### YOUR GOAL
Up to and including the line bearing "Viewport: 1288px width, 771px height.", output every line of the entries exactly as written, starting from the first; pictures stay out.

Collected data entries
-*-*-
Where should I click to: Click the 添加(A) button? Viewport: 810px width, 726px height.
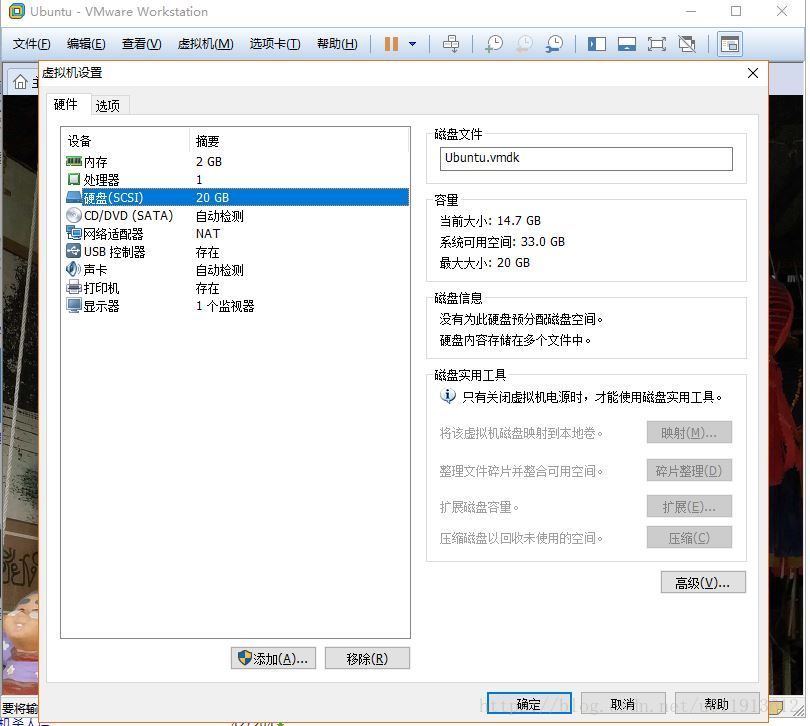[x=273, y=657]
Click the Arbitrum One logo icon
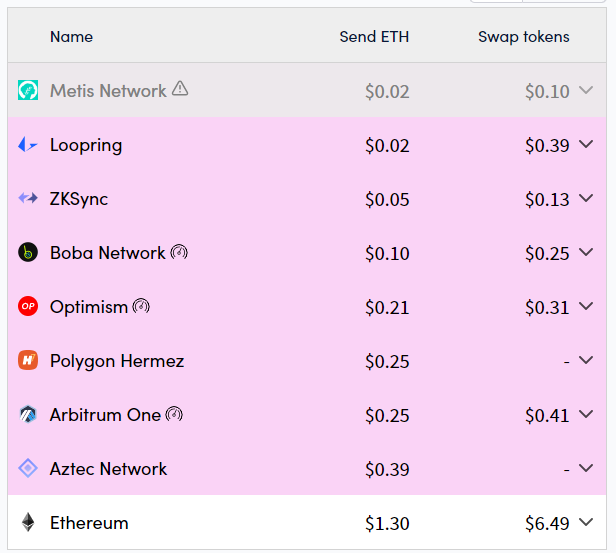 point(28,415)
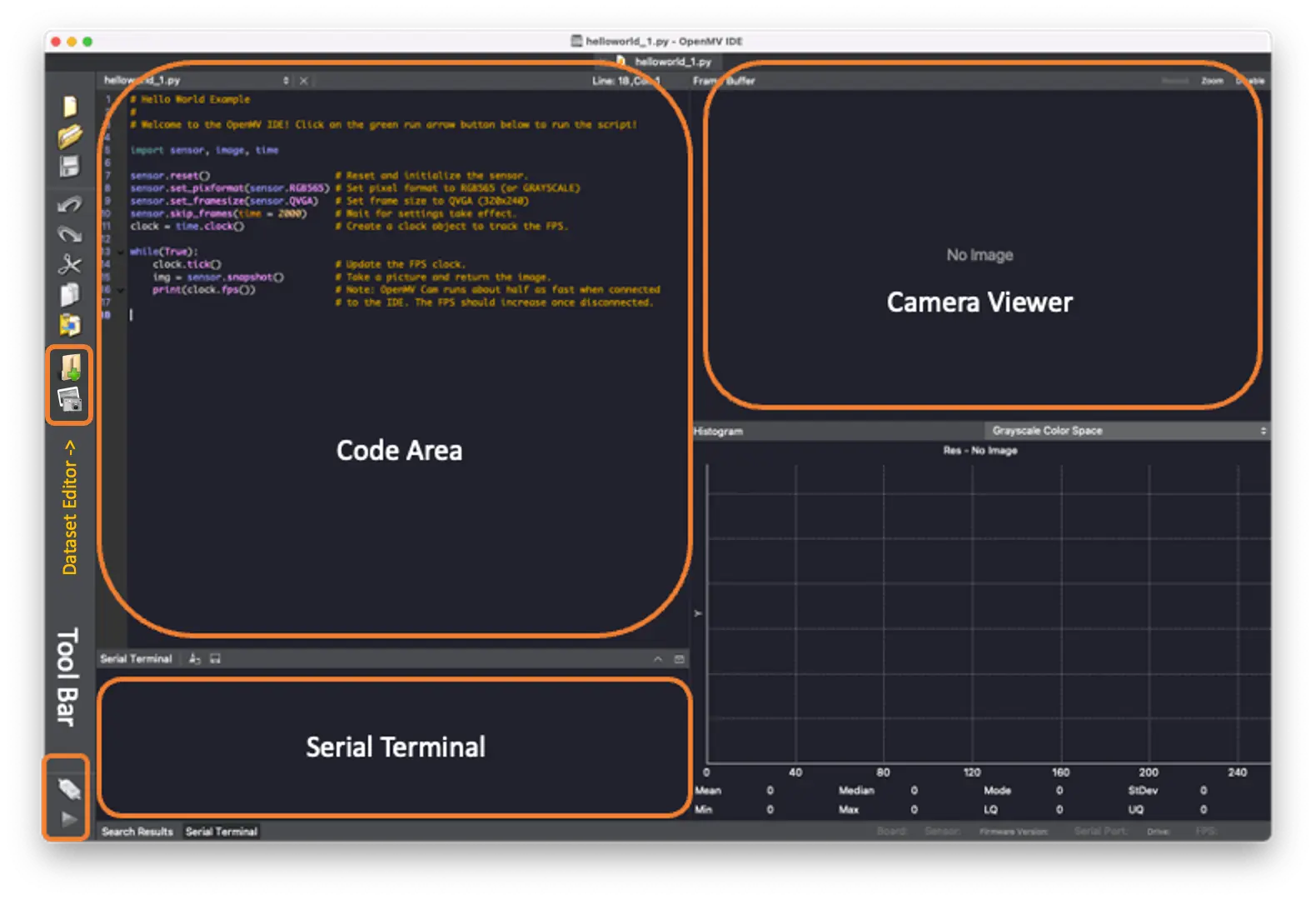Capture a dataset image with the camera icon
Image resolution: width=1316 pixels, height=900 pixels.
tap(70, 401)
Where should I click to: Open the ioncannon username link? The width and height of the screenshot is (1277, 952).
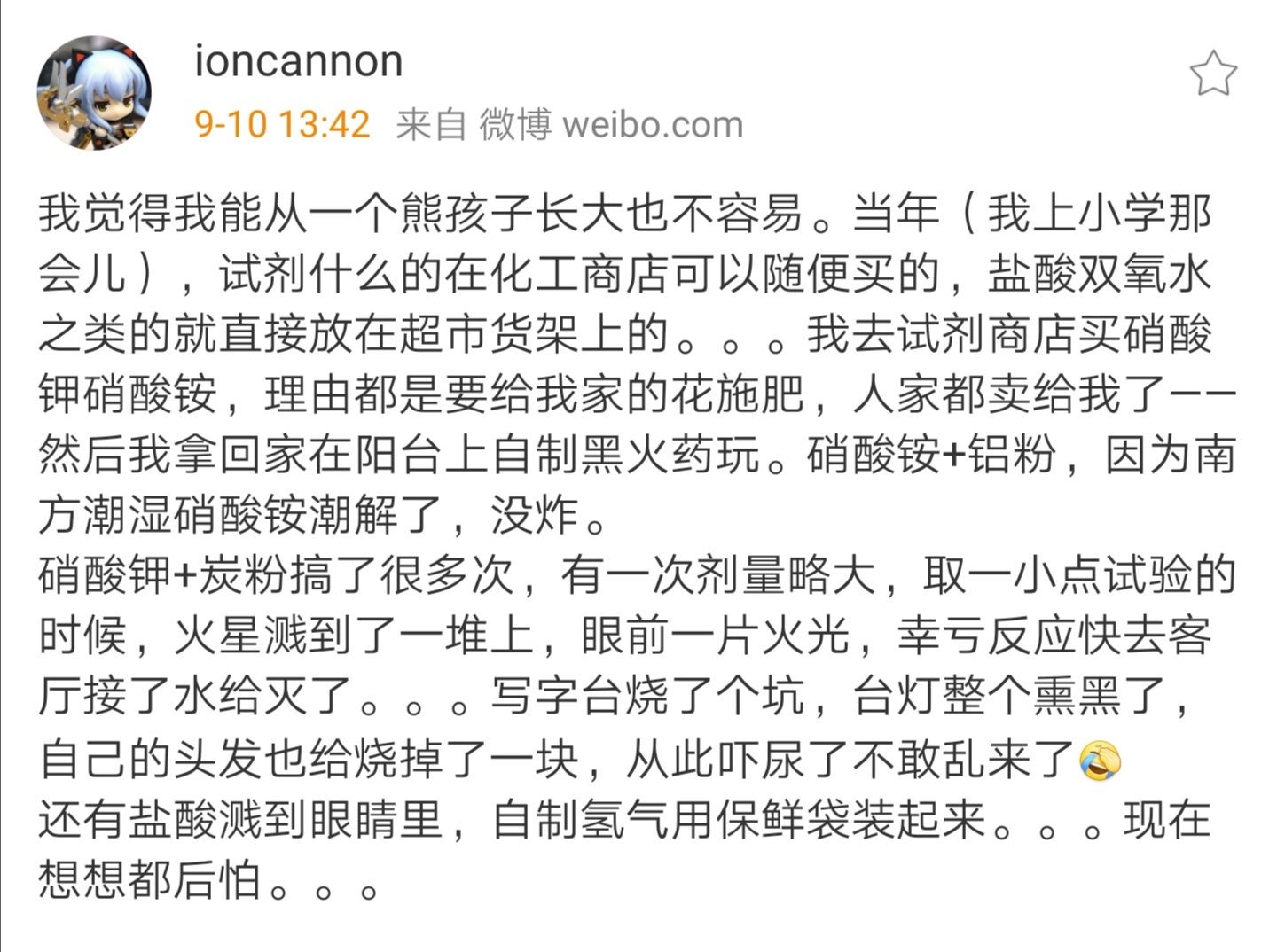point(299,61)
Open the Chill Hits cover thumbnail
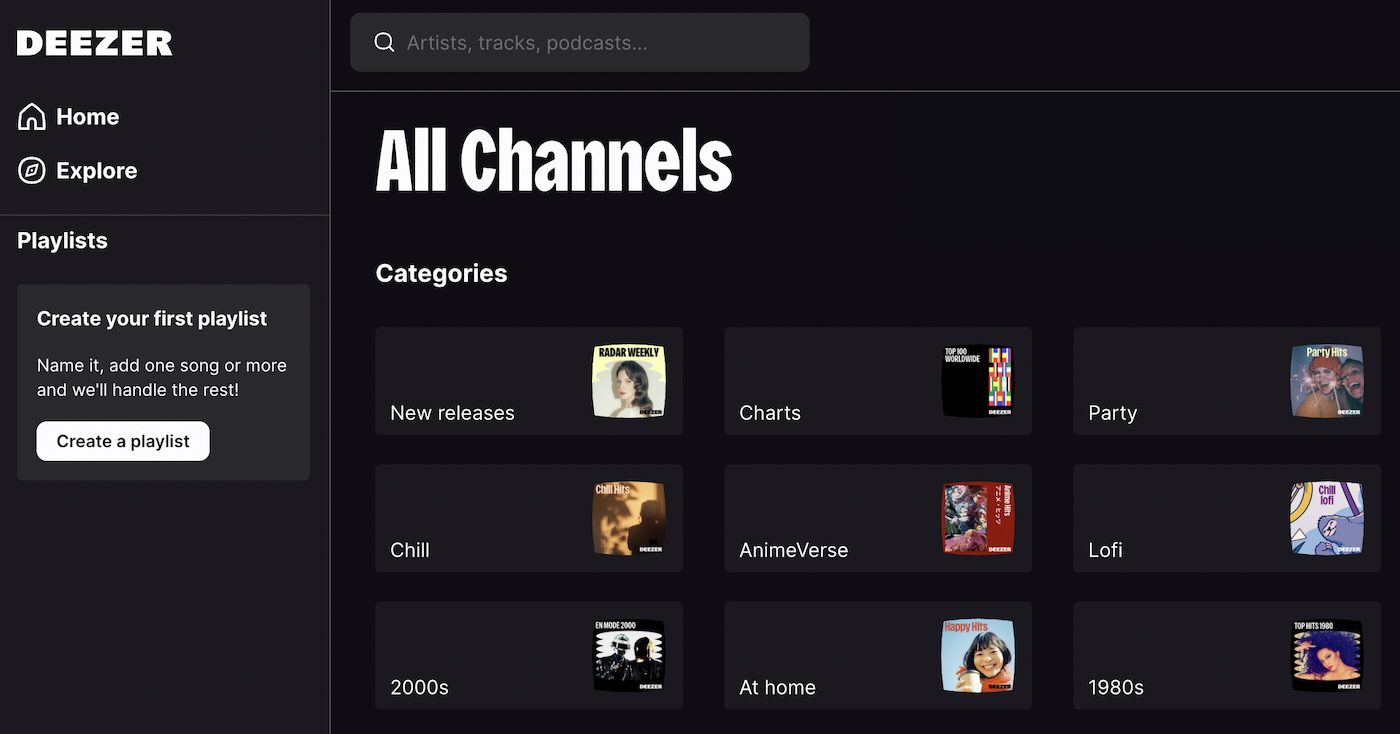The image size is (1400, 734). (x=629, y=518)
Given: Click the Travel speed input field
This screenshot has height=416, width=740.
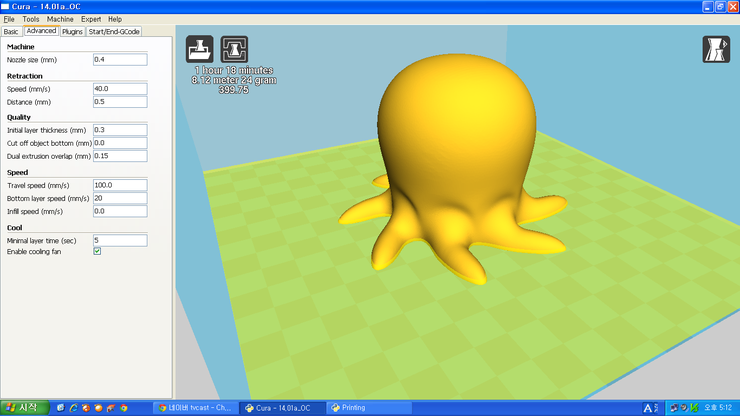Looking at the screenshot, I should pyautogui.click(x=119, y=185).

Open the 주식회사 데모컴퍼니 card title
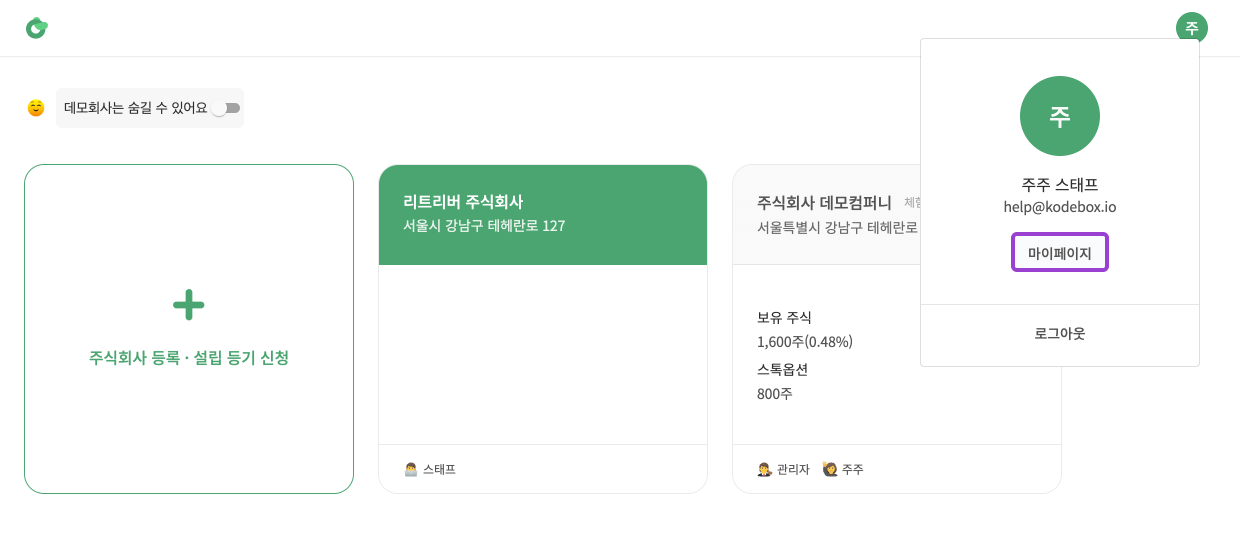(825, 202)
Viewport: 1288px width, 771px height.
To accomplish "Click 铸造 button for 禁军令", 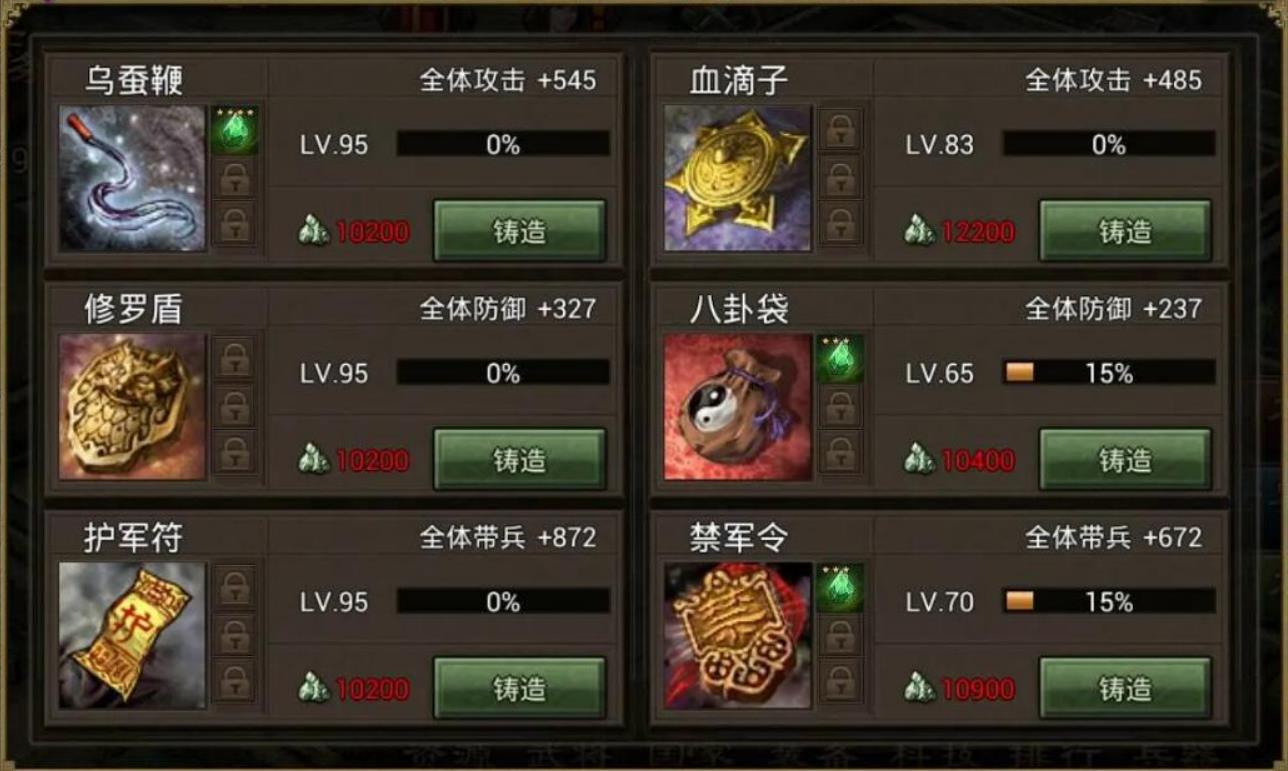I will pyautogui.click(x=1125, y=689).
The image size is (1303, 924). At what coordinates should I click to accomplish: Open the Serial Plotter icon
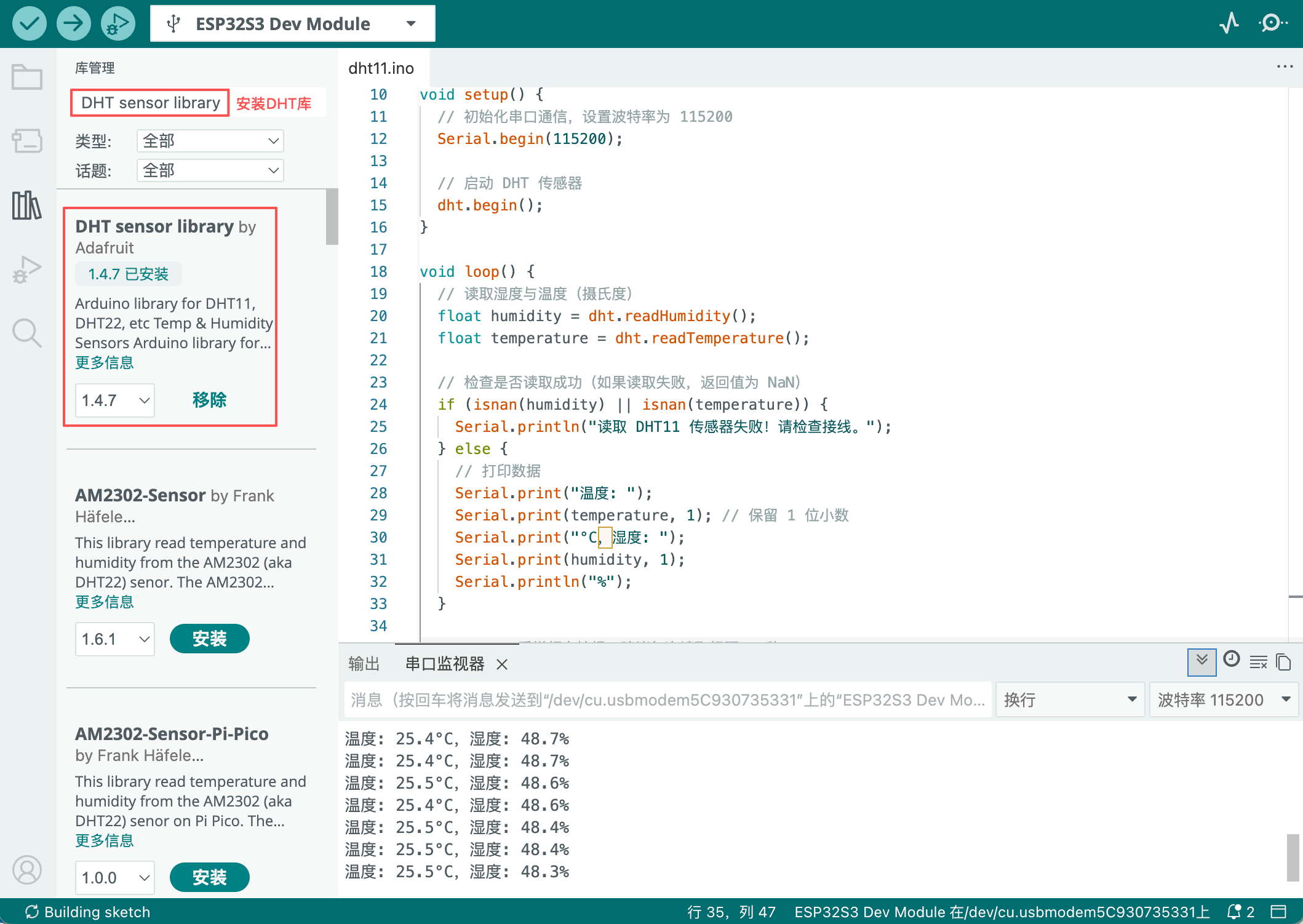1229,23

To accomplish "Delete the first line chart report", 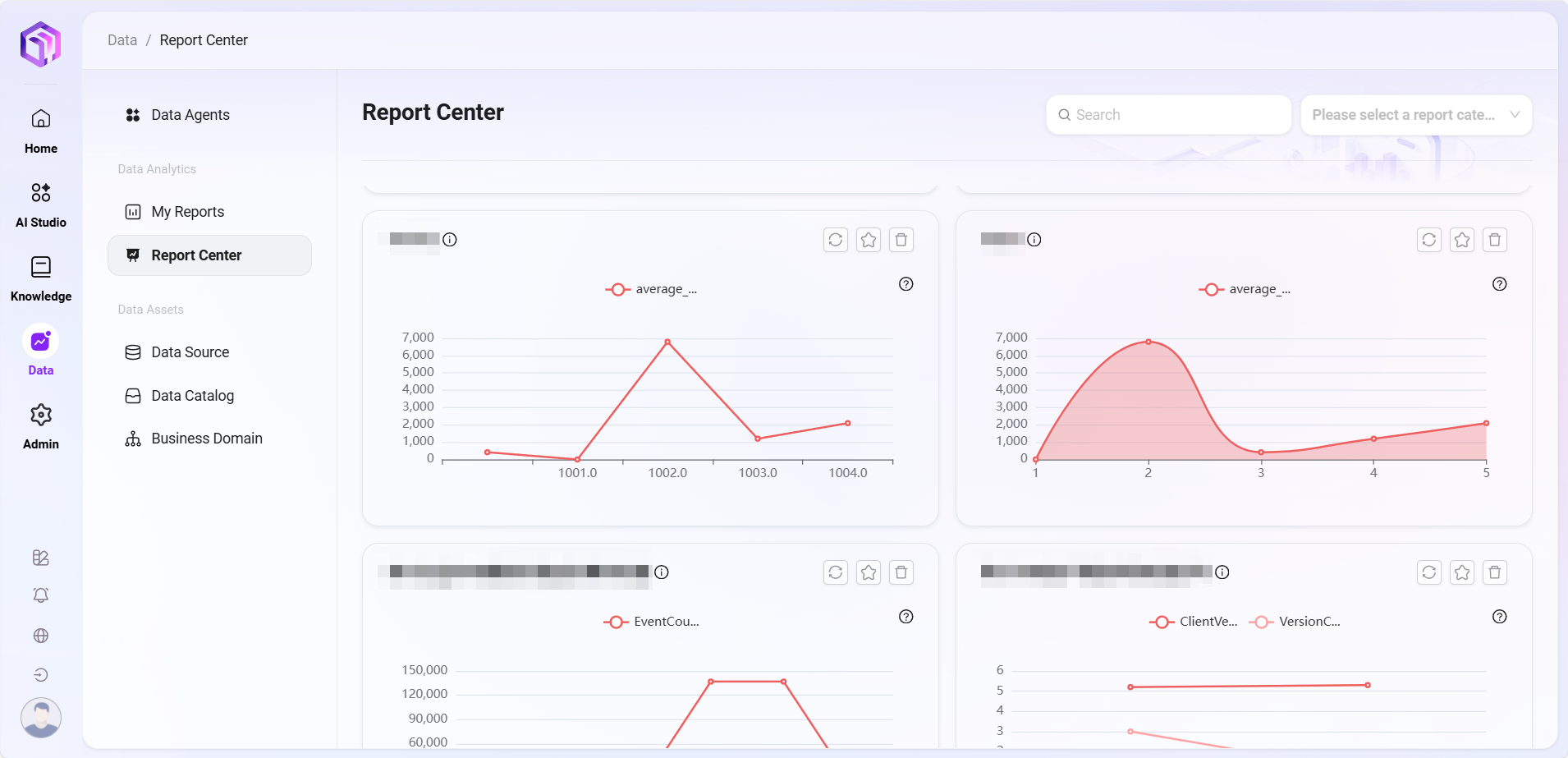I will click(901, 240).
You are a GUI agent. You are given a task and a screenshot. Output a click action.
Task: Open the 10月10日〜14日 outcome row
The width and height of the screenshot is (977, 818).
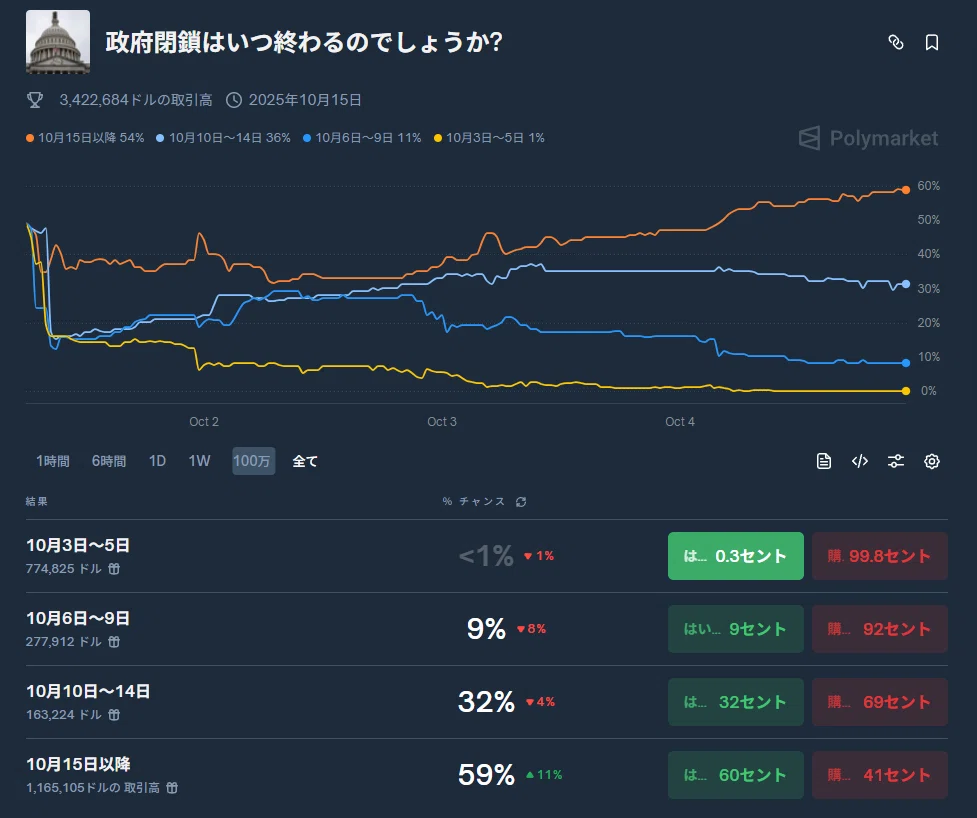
-*-*-
### SOLUTION FOR THIS EXERCISE
Where should I click to: Click the 添加(A) button? Viewport: 810px width, 726px height.
[x=273, y=657]
Click the Arbitrum One logo icon
 point(28,415)
Capture a dataset image with the camera icon
Image resolution: width=1316 pixels, height=900 pixels.
tap(70, 401)
Where should I click to: Open the ioncannon username link? The width and height of the screenshot is (1277, 952).
point(299,61)
Open the Chill Hits cover thumbnail
The image size is (1400, 734). (x=629, y=518)
Given: Click the Travel speed input field
This screenshot has height=416, width=740.
Looking at the screenshot, I should pyautogui.click(x=119, y=185).

Open the 주식회사 데모컴퍼니 card title
(825, 202)
Viewport: 1288px width, 771px height.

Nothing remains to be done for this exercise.